━━━━━ Gezeigter Textauszug
Wie sicher kann man sein?

Gute Zusammenarbeit basiert nicht auf totaler Harmonie, die ist oft genug eher hinderlich. Wenn die Basis stimmt, braucht es vor allem Mut, den anderen auch mal zu hinterfragen.

Regelmäßig kommt die Frage auf, ob es eine Art „Superpower“ für ein Team gibt. Also eine Art Turboantrieb für eine effiziente und erfolgreiche Zusammenarbeit. Da Zusammenarbeit mein tägliches Brot ist, gehört diese Frage zum Alltag. Und sie beschäftigt nicht nur mich, auch Google hat sich auf die Suche nach einer Antwort gemacht und – Applaus (!!!) – auch gefunden. Es ist die Psychologische Sicherheit, die Teams erfolgreich macht.

Kommen wir also zur großen Frage: Was bedeutet Psychologische Sicherheit? Wann immer ich dieses Thema in unseren Workshops oder bei Vorträgen anspreche, hat jede*r eine andere Idee im Kopf. Durch viele Gespräche hierzu habe ich gelernt, dass sehr viele Menschen die Psychologische Sicherheit mit Harmonie gleichsetzen. Und das ist total falsch. Es ist sogar fast gegenteilig: Psychologische Sicherheit hat rein gar nichts mit Harmonie (oder noch schlimmer) mit künstlicher Harmonie zu tun. Denn in einem psychologisch sicheren Team werden sowohl angenehme wie auch unangenehme Wahrheiten ausgesprochen, ohne dass jemand fürchtet, dafür ausgelacht oder bestraft zu werden. Man kann also Risiken eingehen, widersprechen, seine Meinung sagen – egal welche hierarchische Ebene gerade anwesend ist. Das ist nicht immer schön. Das ist sogar ab und an sehr unschön.
━━━━━━━━━━
Zu erledigen
Fasse den Absatz „Kommen wir also zur großen Frage“ aus dem Text über psychologische Sicherheit oben als kurze Stichpunktliste zusammen. Die Kernaussagen sollen dabei erhalten bleiben.
━━━━━ Vorliegende Angaben
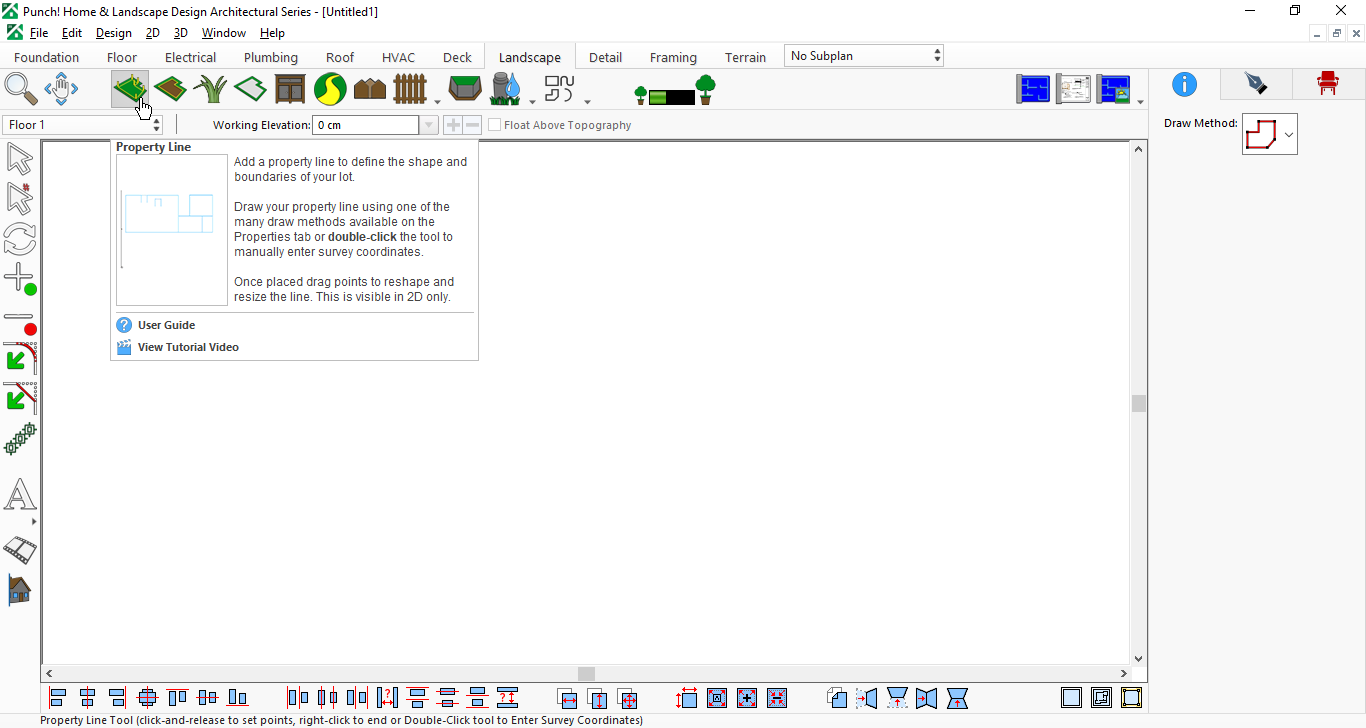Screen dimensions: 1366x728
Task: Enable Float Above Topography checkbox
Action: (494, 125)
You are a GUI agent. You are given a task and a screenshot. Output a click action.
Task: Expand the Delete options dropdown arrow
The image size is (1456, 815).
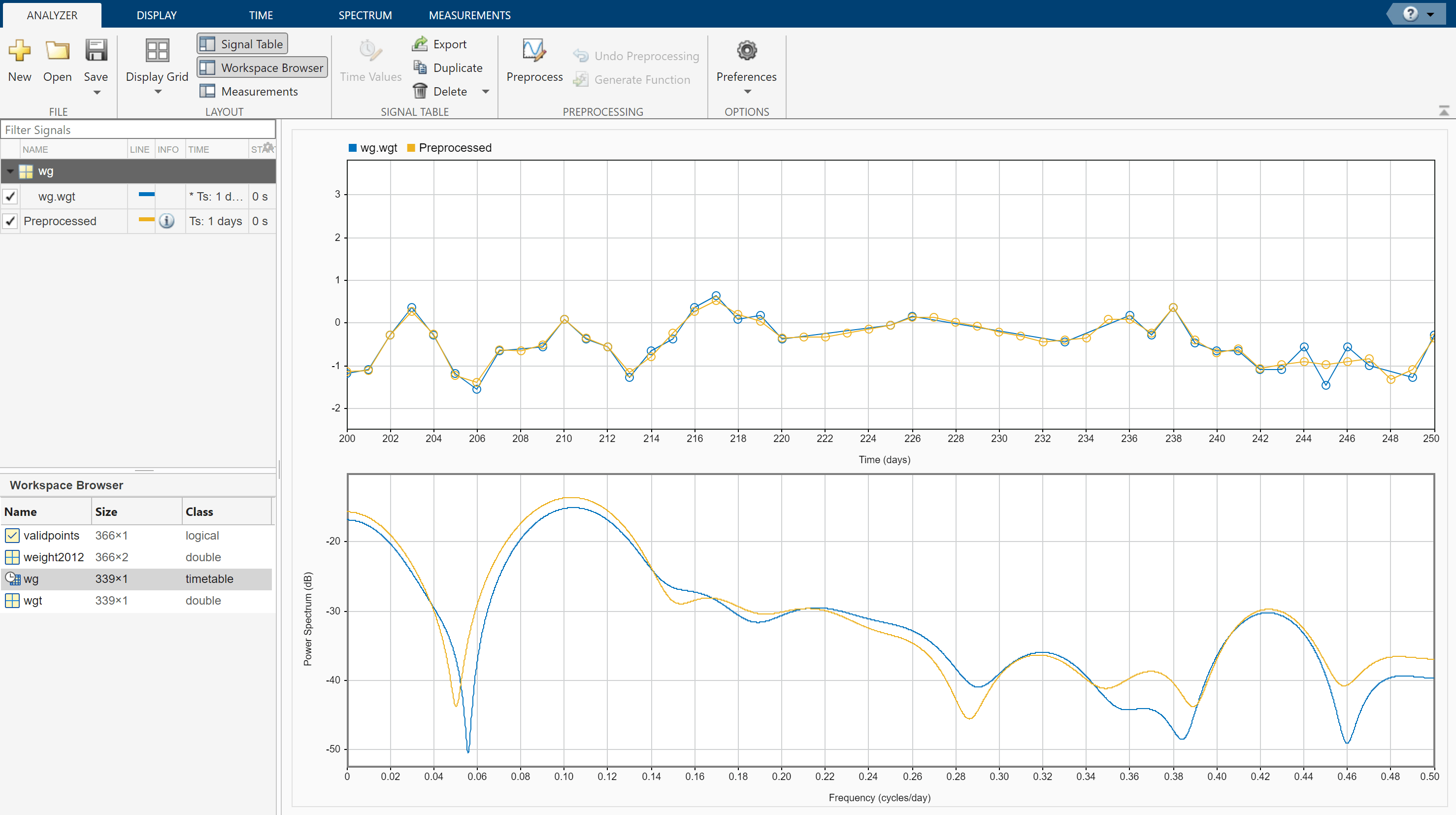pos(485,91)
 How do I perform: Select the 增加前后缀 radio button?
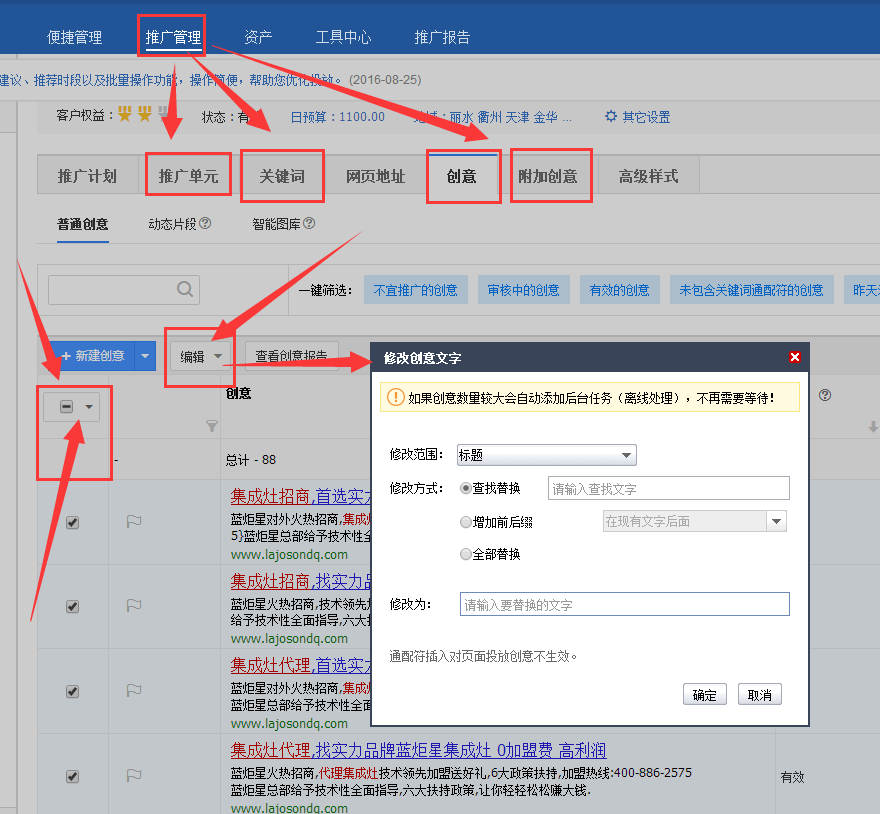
━━━━━━━━━━
Antwort folgt
- Bei Workshops und Vorträgen versteht jede*r etwas anderes unter psychologischer Sicherheit.
- Viele setzen sie mit Harmonie gleich. Das ist falsch, eher sogar das Gegenteil.
- Mit (künstlicher) Harmonie hat sie nichts zu tun.
- In einem psychologisch sicheren Team werden angenehme wie unangenehme Wahrheiten ausgesprochen, ohne Angst vor Spott oder Strafe.
- Man kann Risiken eingehen, widersprechen und seine Meinung sagen, unabhängig von der anwesenden Hierarchieebene.
- Das ist nicht immer schön, manchmal sogar sehr unschön.